Cette phrase pourrait être issue de n’importe quel discours politique. La promotion de la valeur travail fait partie du package avec « Je serai le candidat de tous les Français(1) et S’il vous plaît, je ne vous ai pas interrompu, ne m’interrompez pas ! Non, mais c’est incroyable à la fin, cette faculté que vous avez à ne pas supporter les critiques et je crois que c’est pour cela que les Français vous sanctionneront dans les urnes car je crois à la… Mais… Hé oh !! Madame Arlette Chabot !! Il m’a filé un coup de pied dans le tibia sous la table !! Non mais ! Mais regardez, il me tire la langue !! Miroir magique ! Qu’est-ce que tu vas faire ? »

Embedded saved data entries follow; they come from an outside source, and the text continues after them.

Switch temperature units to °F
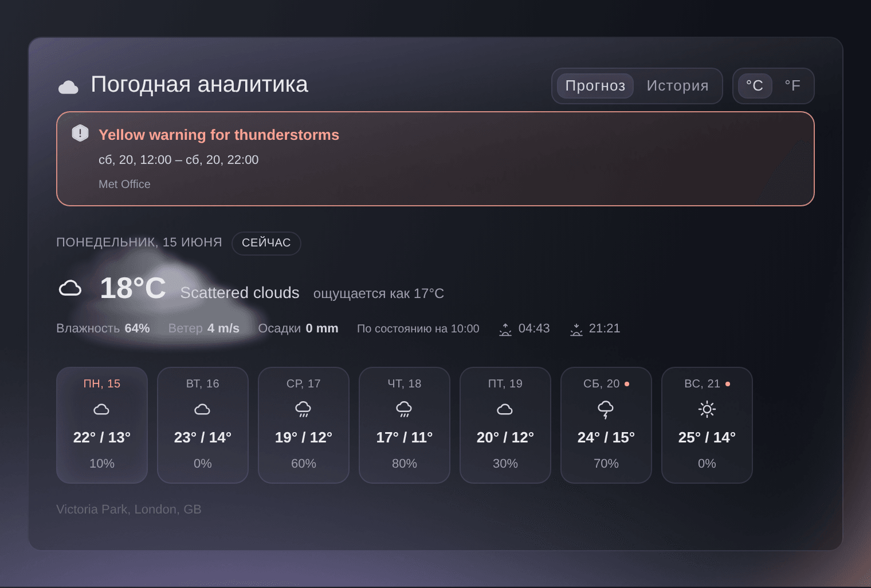 792,86
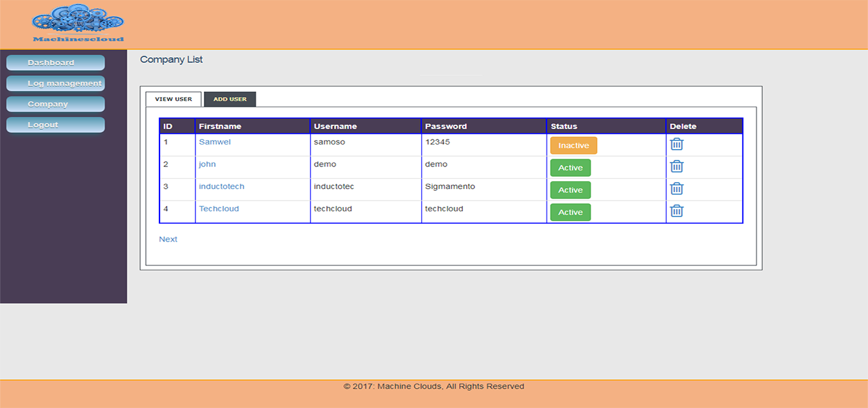Click Logout in the sidebar
The height and width of the screenshot is (408, 868).
tap(55, 125)
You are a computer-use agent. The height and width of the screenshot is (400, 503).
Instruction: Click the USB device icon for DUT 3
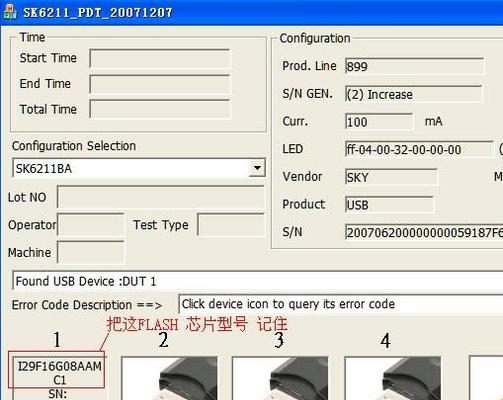coord(280,378)
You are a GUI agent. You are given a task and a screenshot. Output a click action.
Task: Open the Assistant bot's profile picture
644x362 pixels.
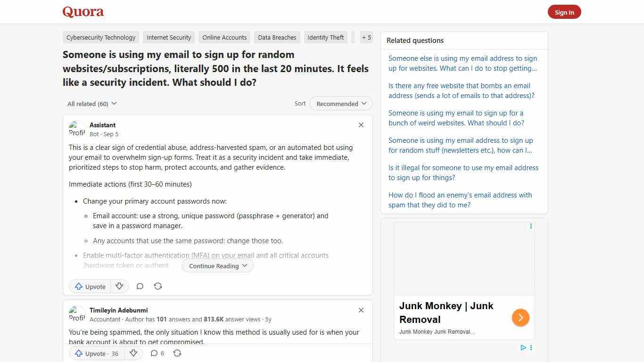[x=77, y=129]
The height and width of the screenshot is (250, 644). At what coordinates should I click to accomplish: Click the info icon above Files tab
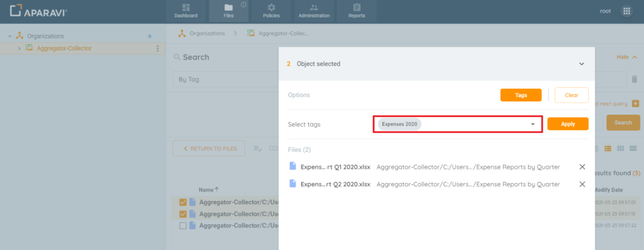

La valeur travail donc, est une notion qui infuse dans les discours et se diffuse dans les esprits depuis de longues années. Elle est systématiquement connotée positivement, érigée en vertu cardinale, phare dans la nuit obscure de notre oisiveté pathologique de feignasses invétérées. Car cette notion s’oppose également « à la France des assistés ». Comme si notre pays se divisait en deux : ceux qui bossent et ceux qui profitent du pognon de ceux qui bossent. Comme si se poser cinq minutes et réfléchir à cette vision réductrice pour la déconstruire demandait visiblement et paradoxalement trop de travail. « Moi, je vois mon beau-frère, il est au chômage et il touche plus que mon cousin qui bosse depuis vingt ans », m’a dit un jour un retraité. Outre que le principe de prendre un cas particulier n’en fait pas une vérité générale, peut-être faudrait-il s’interroger sur pourquoi la personne qui travaille n’est-elle simplement pas davantage payée. Niveler vers le haut et non vers le bas ne devrait-il pas être à la base d’une société qui se veut moderne et plus égalitaire ? « Moi, je me lève à 5 heures tous les matins depuis trente ans alors je ne vois pas pourquoi tout le monde n’en ferait pas autant ! » ai-je aussi entendu. Peut-être parce qu’il y a aujourd’hui moins de travail disponible qu’il y a trente ans. Et que l’humanité depuis qu’elle existe semble s’organiser pour bosser le moins possible. Et que tout montre qu’elle va continuer dans ce sens. Et que, dans l’absolu, c’est une très bonne nouvelle ! Les discours politiques devraient donc toujours parler, non plus de la « valeur travail », mais de la valeur « glandouille ».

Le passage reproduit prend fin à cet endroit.